The MySpace Message that Changed Everything
Category: Blogging
Dear Justin,
I know you get lots of messages. You probably won't even to read this. I hope this doesn't bother you. I never wrote to you before this, I never have things to say like you do. Please dont think I'm stupid. My name is David, I'm 17 years of age, and I am gay. At the age of 12, my mom died like yours. It was really sad because she was my everything. Then I moved in with my grandmother. I know this sounds bad but I felt like I was trapped or something. I took care of her and went to school until last year. You havesaid things that hurt my heart but you are lucky to have them. I saw a quote on your blog comments one time that said something about loving and having lost and that its bettwr to have love and lose it than not have it. Please do not give up my Justin. I wish I could protect you from youre heart being broke but I know thats impossible. As you said, we have to learn from each other. If you read this far ;thank you. You inspire me. And the people who wrote comments to you inspire me to. Is there anything.
Sincerly, David
Anything Over the last year and a half, I've gotten a few messages like David's. Every one is tremendously important to me. But David's message especially struck me with the last three words: "Is there anything."
I asked David what he meant. He told me it was a mistake and that he intended to ask me if he could do anything to have me come back.

────────

* Task 1: Copy the blog post word for word from "Sincerly, David" to "me come back.".
The blog post and the entries after it are unrelated material.

────────

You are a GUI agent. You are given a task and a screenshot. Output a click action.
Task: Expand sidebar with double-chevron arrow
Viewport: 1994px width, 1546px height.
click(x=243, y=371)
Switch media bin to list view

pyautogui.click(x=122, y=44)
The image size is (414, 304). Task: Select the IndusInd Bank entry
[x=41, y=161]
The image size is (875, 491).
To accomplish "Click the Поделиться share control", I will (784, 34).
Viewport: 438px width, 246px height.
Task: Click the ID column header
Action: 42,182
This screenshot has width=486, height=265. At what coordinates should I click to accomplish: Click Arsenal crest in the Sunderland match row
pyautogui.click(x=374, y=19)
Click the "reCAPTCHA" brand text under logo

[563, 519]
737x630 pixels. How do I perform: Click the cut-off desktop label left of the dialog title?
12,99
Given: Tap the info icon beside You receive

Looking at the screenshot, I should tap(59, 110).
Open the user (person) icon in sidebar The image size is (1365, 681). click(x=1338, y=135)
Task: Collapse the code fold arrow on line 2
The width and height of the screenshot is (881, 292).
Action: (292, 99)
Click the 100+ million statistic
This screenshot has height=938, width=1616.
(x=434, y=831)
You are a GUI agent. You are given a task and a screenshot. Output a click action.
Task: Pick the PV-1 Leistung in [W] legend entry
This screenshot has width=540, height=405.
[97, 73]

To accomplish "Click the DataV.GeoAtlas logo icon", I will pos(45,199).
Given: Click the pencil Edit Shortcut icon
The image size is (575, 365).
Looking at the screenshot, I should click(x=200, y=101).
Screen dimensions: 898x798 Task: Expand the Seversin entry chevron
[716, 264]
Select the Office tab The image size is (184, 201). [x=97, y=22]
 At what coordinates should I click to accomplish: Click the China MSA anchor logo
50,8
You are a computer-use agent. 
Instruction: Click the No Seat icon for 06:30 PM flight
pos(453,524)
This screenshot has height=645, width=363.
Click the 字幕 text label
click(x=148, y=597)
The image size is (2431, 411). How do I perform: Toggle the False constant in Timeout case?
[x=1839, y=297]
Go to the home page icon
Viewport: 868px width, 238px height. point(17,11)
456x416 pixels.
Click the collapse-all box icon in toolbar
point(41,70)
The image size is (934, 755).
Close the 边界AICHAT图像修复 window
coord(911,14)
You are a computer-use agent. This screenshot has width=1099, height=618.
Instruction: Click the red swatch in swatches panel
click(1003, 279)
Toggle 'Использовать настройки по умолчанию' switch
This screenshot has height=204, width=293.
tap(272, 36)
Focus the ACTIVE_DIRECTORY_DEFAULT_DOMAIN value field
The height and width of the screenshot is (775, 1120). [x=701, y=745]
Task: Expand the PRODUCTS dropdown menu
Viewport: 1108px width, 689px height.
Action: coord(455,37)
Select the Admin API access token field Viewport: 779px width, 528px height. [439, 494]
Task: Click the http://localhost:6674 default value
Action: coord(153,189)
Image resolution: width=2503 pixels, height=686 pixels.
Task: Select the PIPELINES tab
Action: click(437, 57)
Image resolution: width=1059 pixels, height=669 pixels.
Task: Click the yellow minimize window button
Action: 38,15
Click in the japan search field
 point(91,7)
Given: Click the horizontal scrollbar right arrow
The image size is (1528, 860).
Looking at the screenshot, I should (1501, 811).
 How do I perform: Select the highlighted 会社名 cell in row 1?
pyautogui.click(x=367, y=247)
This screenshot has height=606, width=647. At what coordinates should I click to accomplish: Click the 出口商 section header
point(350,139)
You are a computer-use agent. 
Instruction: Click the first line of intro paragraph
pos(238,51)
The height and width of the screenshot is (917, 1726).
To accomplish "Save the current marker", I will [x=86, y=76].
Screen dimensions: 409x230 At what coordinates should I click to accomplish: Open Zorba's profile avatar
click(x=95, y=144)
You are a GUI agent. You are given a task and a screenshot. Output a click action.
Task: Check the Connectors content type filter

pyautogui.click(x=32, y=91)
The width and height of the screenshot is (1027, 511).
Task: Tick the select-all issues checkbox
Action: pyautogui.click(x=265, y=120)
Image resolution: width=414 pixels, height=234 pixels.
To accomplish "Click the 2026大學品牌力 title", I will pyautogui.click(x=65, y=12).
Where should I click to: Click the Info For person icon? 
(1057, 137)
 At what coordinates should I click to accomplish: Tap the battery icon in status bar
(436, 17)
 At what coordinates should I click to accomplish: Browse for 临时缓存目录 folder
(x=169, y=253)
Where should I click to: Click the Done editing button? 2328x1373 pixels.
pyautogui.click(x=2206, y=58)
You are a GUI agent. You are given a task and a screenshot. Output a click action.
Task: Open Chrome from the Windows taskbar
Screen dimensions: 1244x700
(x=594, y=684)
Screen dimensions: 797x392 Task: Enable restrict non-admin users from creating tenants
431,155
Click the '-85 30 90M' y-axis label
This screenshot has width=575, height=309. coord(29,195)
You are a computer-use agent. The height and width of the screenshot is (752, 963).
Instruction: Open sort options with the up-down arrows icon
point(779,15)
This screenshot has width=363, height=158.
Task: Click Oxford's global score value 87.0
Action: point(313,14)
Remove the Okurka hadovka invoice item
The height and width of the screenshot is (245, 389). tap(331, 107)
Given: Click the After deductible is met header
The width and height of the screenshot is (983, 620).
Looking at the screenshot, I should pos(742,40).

────────

* Task 2: Please scale the entries from the line with "Select the Office" to the line with "pos(453,524)". Write out only those lines, in full, with every click coordinate multiplied by 0.25 and rounded to a whole number, halves rounding up.

* Full output 1:
Sincerly, David
Anything Over the last year and a half, I've gotten a few messages like David's. Every one is tremendously important to me. But David's message especially struck me with the last three words: "Is there anything."
I asked David what he meant. He told me it was a mistake and that he intended to ask me if he could do anything to have me come back.

* Full output 2:
Select the Office tab The image size is (184, 201). [x=24, y=6]
 At what coordinates should I click to accomplish: Click the China MSA anchor logo
13,2
You are a computer-use agent. 
Instruction: Click the No Seat icon for 06:30 PM flight
pos(113,131)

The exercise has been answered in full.